*** Available data Section Begins ***
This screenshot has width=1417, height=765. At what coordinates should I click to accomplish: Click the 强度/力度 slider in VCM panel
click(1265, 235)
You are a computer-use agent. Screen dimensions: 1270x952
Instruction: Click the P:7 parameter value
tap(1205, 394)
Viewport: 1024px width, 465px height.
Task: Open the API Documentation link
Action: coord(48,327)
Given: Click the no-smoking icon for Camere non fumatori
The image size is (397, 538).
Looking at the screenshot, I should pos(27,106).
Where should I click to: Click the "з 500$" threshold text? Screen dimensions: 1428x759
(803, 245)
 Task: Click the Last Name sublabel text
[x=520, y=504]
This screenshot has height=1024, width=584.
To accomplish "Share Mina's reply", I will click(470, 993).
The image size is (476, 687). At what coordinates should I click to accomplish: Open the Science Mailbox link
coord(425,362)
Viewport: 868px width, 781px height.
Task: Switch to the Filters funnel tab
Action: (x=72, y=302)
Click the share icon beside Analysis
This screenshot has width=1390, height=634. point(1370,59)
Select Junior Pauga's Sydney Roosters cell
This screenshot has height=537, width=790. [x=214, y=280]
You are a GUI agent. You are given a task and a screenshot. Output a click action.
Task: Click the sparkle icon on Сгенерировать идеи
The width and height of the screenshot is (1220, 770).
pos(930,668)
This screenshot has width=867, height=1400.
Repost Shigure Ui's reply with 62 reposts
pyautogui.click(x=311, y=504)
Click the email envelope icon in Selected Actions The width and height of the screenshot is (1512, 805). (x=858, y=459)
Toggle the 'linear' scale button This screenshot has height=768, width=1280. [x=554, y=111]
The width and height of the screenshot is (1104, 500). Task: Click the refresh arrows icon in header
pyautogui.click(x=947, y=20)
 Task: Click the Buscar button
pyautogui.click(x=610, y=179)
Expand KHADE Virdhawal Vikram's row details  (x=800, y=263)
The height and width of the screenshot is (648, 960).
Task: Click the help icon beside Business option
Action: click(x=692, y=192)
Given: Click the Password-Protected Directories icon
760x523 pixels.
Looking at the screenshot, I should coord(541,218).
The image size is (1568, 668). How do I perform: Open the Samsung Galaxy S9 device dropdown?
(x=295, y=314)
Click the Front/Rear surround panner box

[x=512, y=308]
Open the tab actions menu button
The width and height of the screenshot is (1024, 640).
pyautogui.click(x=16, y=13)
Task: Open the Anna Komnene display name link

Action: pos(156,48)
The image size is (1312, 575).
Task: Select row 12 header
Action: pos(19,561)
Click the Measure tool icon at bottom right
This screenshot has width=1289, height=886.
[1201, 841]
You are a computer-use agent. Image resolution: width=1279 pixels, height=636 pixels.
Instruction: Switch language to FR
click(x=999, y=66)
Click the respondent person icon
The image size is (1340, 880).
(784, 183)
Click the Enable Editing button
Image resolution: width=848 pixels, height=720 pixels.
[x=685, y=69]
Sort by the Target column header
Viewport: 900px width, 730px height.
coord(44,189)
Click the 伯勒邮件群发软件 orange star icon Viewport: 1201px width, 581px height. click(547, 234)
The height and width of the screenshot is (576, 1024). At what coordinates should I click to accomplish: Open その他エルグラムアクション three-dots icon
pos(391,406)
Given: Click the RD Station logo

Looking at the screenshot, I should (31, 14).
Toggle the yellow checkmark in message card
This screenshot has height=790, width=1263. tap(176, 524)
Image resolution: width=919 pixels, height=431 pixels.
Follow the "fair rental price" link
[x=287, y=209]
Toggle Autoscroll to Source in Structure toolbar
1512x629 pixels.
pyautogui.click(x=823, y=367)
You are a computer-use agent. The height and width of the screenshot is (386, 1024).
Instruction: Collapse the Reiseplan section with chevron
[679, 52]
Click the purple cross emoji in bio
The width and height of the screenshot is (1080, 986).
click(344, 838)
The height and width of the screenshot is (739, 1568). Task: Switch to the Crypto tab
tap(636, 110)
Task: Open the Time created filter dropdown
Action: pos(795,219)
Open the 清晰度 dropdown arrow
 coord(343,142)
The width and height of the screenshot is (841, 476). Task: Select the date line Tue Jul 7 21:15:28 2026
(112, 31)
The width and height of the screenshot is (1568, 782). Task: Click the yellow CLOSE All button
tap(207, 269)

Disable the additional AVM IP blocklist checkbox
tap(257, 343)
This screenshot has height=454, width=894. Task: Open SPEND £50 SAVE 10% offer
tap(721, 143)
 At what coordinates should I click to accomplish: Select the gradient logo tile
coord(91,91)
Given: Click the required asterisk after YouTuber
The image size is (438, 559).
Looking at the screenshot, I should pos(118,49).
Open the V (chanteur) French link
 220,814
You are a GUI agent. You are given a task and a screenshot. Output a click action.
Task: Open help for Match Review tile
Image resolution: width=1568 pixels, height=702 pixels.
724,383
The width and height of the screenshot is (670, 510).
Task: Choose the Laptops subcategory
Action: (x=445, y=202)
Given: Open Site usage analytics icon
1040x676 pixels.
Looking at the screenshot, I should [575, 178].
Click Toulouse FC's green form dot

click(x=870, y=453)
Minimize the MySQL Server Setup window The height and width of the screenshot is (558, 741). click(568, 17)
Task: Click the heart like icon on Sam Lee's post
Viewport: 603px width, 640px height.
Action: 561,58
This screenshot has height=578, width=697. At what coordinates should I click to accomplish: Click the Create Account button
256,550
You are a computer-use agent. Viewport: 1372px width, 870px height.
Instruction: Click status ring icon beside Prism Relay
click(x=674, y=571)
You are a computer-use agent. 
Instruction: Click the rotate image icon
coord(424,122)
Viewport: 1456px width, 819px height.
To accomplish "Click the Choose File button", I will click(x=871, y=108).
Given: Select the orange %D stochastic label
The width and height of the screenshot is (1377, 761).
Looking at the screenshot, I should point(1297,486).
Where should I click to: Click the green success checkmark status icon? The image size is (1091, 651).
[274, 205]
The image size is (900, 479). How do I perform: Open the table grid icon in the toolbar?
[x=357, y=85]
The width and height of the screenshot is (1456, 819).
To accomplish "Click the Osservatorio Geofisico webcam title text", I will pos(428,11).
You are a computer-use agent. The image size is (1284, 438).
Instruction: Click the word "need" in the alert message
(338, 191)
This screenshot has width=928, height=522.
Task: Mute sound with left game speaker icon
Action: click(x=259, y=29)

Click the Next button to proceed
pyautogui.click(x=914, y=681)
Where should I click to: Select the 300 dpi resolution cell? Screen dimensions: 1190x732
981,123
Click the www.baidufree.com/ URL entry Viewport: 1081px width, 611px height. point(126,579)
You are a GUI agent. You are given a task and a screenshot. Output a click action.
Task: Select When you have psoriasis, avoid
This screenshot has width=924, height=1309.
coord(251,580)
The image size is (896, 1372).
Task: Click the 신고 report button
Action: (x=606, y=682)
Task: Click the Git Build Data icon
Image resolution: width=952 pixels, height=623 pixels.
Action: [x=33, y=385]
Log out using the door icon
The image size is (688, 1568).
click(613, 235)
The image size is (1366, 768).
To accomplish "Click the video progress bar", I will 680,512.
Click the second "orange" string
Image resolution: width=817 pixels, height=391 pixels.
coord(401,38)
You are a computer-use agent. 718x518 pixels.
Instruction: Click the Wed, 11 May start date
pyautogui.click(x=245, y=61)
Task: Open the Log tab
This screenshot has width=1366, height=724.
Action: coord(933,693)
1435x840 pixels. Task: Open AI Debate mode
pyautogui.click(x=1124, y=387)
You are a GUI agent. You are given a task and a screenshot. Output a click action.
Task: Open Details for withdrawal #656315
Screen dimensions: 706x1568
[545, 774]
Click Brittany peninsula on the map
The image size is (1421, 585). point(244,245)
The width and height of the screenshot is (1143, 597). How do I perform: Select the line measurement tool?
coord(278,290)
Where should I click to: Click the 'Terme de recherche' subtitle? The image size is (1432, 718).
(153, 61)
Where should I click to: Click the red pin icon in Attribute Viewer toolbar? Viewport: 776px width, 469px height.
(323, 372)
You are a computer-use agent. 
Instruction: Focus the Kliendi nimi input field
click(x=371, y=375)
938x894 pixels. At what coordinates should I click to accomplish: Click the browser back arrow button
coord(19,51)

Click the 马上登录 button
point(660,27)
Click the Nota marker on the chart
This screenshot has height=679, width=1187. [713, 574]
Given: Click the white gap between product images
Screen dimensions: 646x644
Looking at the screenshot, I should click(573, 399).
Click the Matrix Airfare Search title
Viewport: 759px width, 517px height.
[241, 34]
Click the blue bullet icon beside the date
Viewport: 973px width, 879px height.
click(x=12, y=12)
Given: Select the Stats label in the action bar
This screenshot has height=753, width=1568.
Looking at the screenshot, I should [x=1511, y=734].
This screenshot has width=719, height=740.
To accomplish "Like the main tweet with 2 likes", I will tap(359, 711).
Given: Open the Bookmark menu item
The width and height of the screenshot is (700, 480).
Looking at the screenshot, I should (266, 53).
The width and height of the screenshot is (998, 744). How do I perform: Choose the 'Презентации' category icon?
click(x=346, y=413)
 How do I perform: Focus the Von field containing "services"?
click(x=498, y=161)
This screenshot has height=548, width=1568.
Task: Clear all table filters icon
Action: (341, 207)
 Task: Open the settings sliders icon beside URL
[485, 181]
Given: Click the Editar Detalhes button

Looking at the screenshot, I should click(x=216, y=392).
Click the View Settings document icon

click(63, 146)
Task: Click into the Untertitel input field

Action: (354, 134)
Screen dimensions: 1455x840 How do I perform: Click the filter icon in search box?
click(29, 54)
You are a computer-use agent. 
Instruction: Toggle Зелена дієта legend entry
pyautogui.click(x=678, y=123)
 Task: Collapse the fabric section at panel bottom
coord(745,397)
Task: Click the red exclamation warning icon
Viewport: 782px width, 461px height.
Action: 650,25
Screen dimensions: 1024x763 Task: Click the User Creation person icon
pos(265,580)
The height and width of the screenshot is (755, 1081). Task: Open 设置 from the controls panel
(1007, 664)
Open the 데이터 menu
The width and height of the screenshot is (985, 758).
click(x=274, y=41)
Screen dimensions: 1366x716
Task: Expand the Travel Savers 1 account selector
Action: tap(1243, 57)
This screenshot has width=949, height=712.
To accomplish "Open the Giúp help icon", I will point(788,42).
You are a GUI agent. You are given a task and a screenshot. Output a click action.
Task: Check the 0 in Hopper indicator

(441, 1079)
*** Available data Section Ends ***
- [What you need to do]:
Could you output, exactly and with nothing else, the lines from the start of the records through the line containing "Given: Click the no-smoking"?

- [Result of this exercise]:
This screenshot has width=1417, height=765. At what coordinates should I click to accomplish: Click the 强度/力度 slider in VCM panel
click(1265, 235)
You are a computer-use agent. Screen dimensions: 1270x952
Instruction: Click the P:7 parameter value
tap(1205, 394)
Viewport: 1024px width, 465px height.
Task: Open the API Documentation link
Action: coord(48,327)
Given: Click the no-smoking icon for Camere non fumatori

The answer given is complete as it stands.